Two-year follow-up of musculoskeletal outcomes and quality of life in patients with mucopolysaccharidosis type IV and VI
Emine Genç, Canan Bilekyiğit Kurt, Naime Evrim Karadağ Saygi, Mehmet Mehdi Deveci, Emel Yilmaz Gümüş, Sebile Kılavuz, Özge Keniş Coşkun, Burcu Öztürk HişmiAbstract
Objectives
Musculoskeletal abnormalities are common to mucopolysaccharidoses (MPS) and can negatively affect the patient’s quality of life. Data on course of musculoskeletal findings of MPS type IVA and VI are very insufficient. This study aimed to document the effect of regular enzyme replacement therapy (ERT) on musculoskeletal system and quality of life.
Methods
Patients diagnosed with MPS type IVA and VI aged≥5 years who were observed in the paediatric metabolic diseases’ outpatient clinic and physical medicine and rehabilitation clinic of our centre were evaluated. The musculoskeletal examination was performed with paediatric walking arms, legs and spine system (pGALS) and quality of life was evaluated using the Paediatric Outcome Data Collection Instrument (PODCI) scale.
Results
A total of 14 patients were followed in 24 months. Six of them were diagnosed with MPS type IVA while eight of them were diagnosed with MPS type VI. Mean current age was 11.57 ± 4.91 years, mean age at diagnosis was 2.83 ± 2.71 years and the mean age at ERT initiation was 4.33 ± 3.49 years for all patients. There were no significant differences between the initial and final PODCI scores.
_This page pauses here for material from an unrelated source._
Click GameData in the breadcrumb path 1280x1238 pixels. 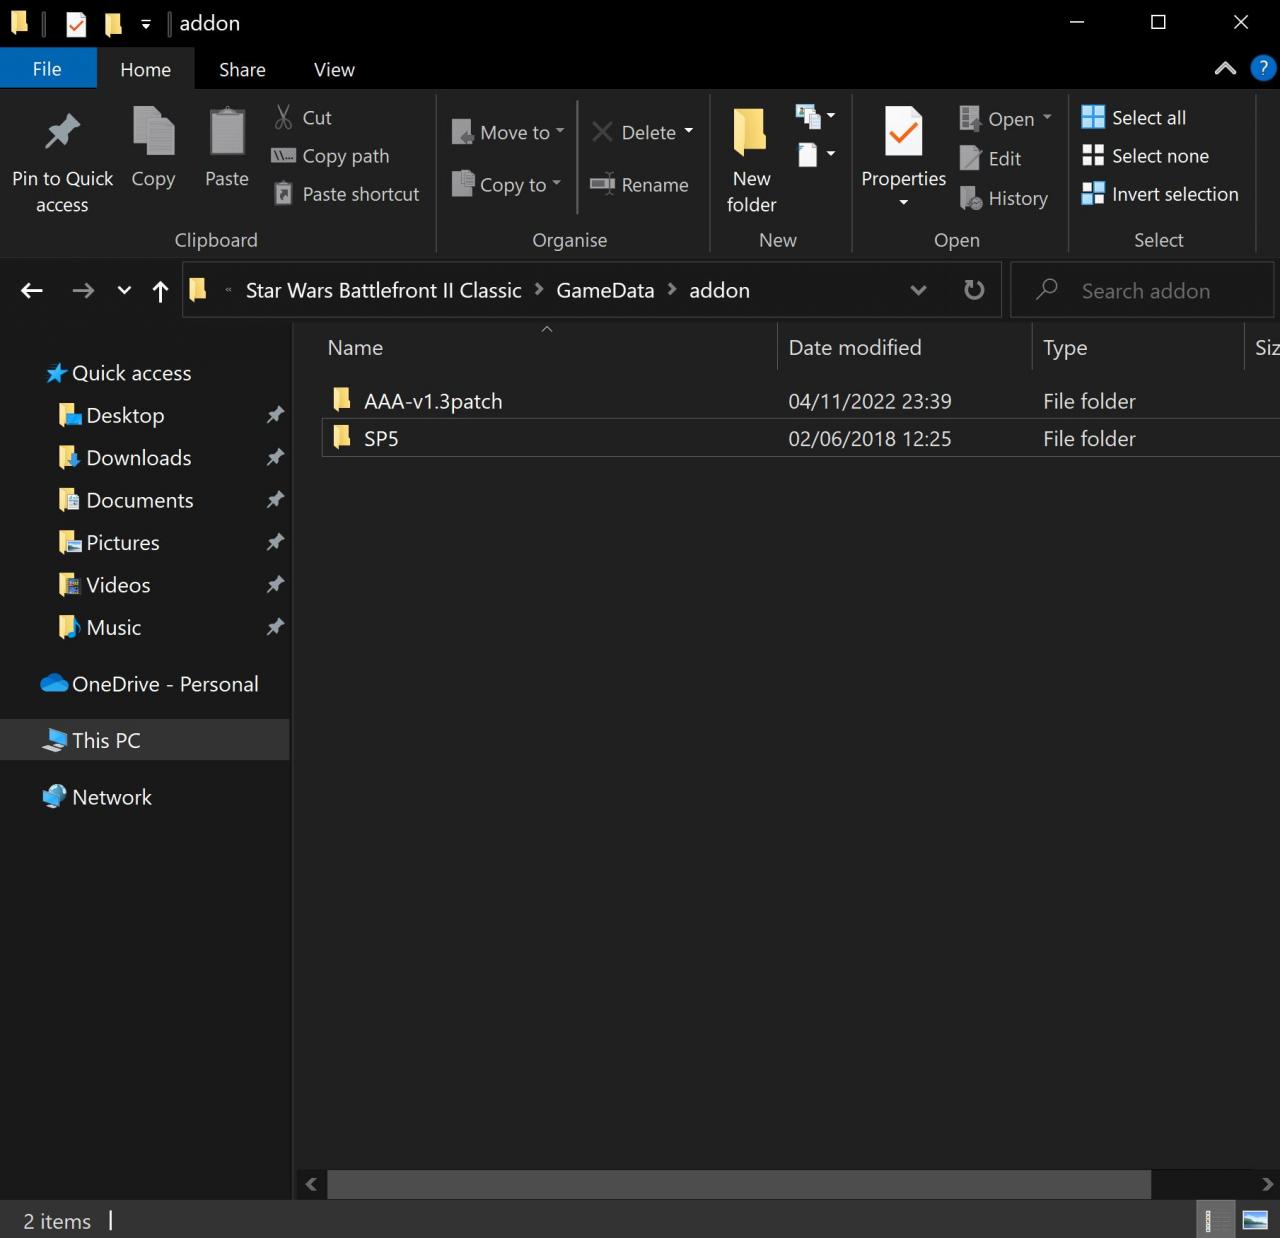605,291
The pGALS examination showed that there has been a significant decrease in lower extremity pathology scores from 3.53 ± 2.10 to 1.76 ± 1.23 (p=0.03) and a decrease in total pGALS scores from 12.30 ± 5.02 to 9.92 ± 4.55 (p=0.00) while there were no significant changes in upper extremity and spine pathology scores.
Conclusions
Current treatment regimens provide partial stabilization of musculoskeletal pathologies in patients with MPS, but do not lead to an improvement in quality of life in this aspect.